I'm working on other aspects of this story for a much larger post over at
Wampum, but I wanted to separately highlight this
bit of news buried in the larger NYTimes story on the source of the Niger documents:
Italy's top spymaster on Thursday identified an occasional spy for Italy named Rocco Martino as the source of forged documents stating that Iraq was buying tons of uranium ore from Niger that could be used in a nuclear weapons program, two Italian lawmakers said.
General Nicolò Pollari, the director of the Italian military intelligence agency known as Sismi, made his remarks in exceptional closed-door testimony to a parliamentary commission that oversees secret services, the lawmakers said.
The revelation came on a day when the Federal Bureau of Investigation confirmed that it had shut down its two-year investigation into the origin of the forged documents that described Iraq's efforts to buy a uranium concentrate known as yellowcake.
The F.B.I. reasons for closing the investigation?
Committee members said they were shown documents defending General Pollari, including a copy of a classified letter from Robert S. Muller III, the director of the F.B.I., dated July 20, which praised Italy's cooperation with the bureau.
In Washington, an official at the bureau confirmed the substance of the letter, whose contents were first reported Tuesday in the leftist newspaper L'Unità. The letter stated that Italy's cooperation proved the bureau's theory that the false documents were produced and disseminated by one or more people for personal profit, and ruled out the possibility that the Italian service had intended to influence American policy, the newspaper said.
As a result, the letter said, according to both the F.B.I. official and L'Unità, the bureau had closed its investigation into the origin of the documents.
There are so many things wrong with this, I don't even know where to start, and so will save my indepth analysis for the larger post. First and foremost, however, is how the FBI, if it has just been revealed that Rocco Martino is the source, decided the reason for the production of the documents was soley for personal profit.
It appears there are problems abound at the Bureau. (Paging Muller...Paging Scully)
I will add, however, that it's ironic that, according to Juan Cole, Amad Chalabi, who even the NYTimes speculated might be involved in the production of the false documents, is meeting today in Washington with Condi Rice and Stephen Hadley.
And to add a bit more intrigue, this time from the AP story on the subject, throw this into the mix:
Bianco said the officials denied that SISMI, Italy's secret service, ''ever had a role in the dossier that was supposed to have demonstrated that Iraq was in an advanced phase of possession of enriched uranium."

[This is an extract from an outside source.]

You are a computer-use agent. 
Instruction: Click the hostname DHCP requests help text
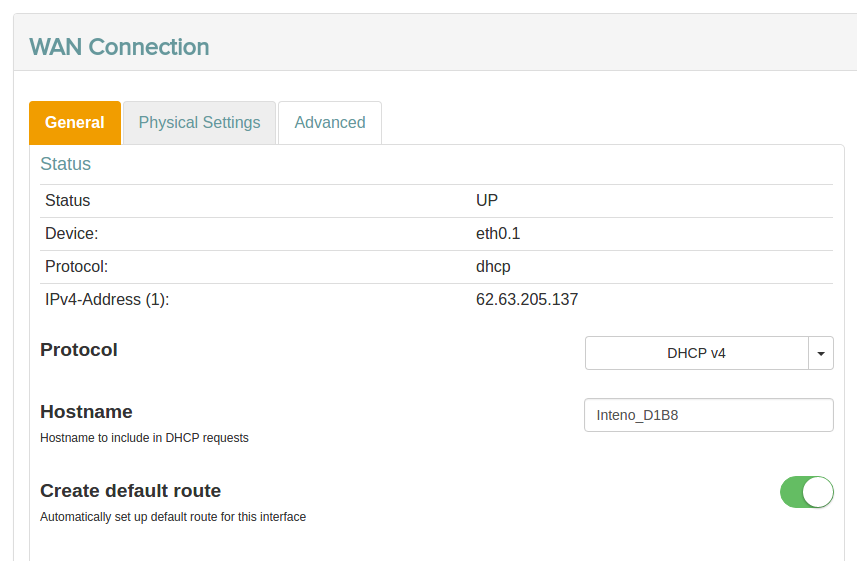tap(144, 438)
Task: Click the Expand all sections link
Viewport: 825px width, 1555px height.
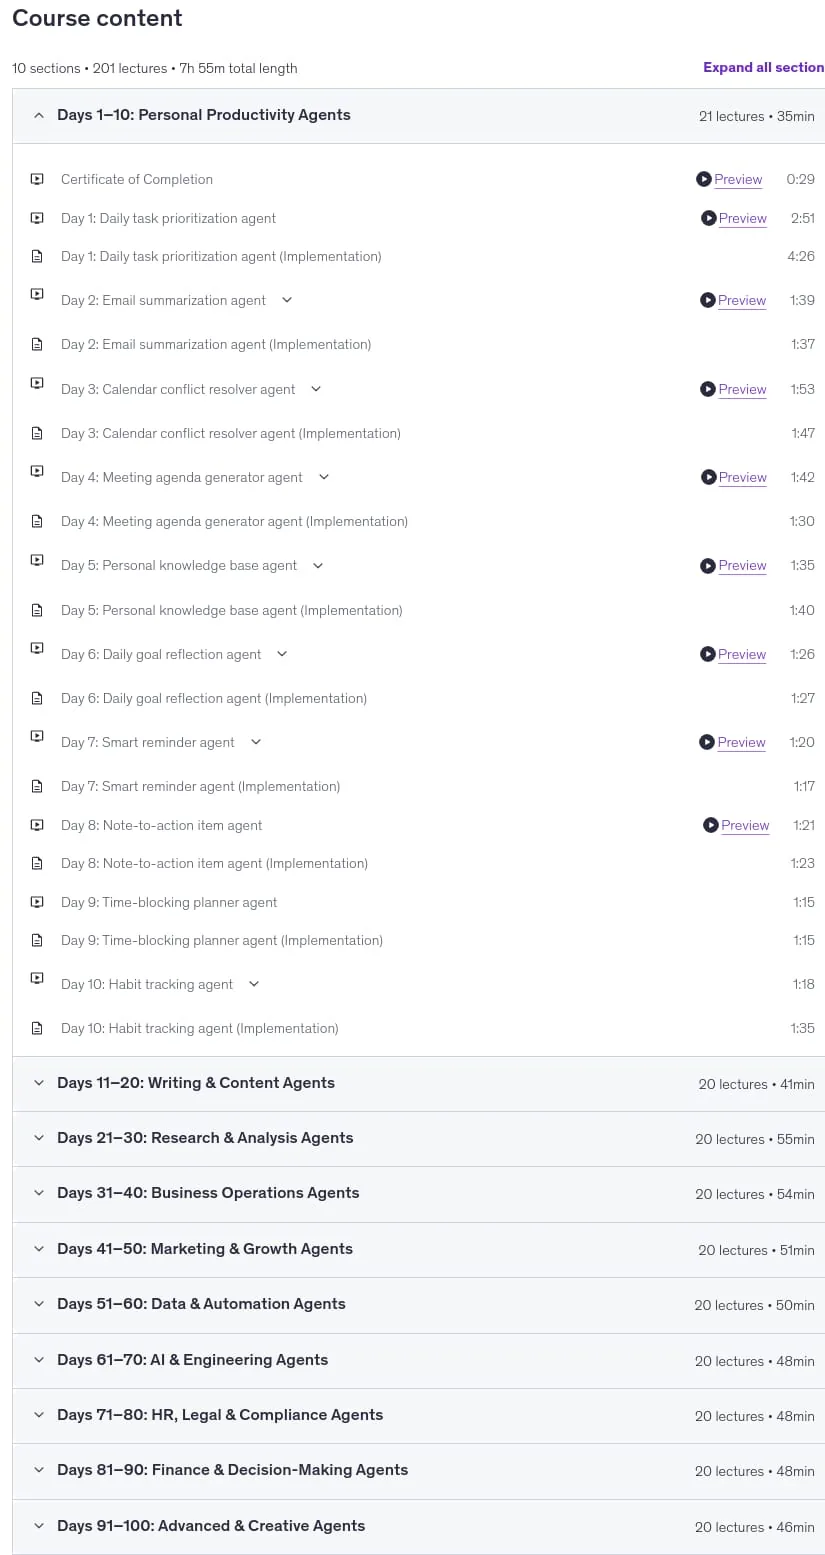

The United States and Britain used the claim that Hussein was seeking uranium in Africa to bolster their case for war. The intelligence supporting the claim was later deemed unreliable.
Commission member Senator Massimo Brutti told reporters after the closed-door session that the commission was told that the Italian secret services warned the United States in January 2003 that the dossier was fake.
But later, the senator called the Associated Press to retract that statement. He said that the commission was not told that the Italians had warned the Americans.
Brutti said he was confused by the barrage of reporters' questions when the lawmakers emerged from the briefing.
Brutti said what he meant to say was that the commission was told that a SISMI official, contacted by the International Atomic Energy Agency in Vienna about the dossier, told the UN agency that ''those documents didn't come from SISMI, they weren't produced nor supplied by SISMI."
Reopen the investigation, Director Mueller. Today.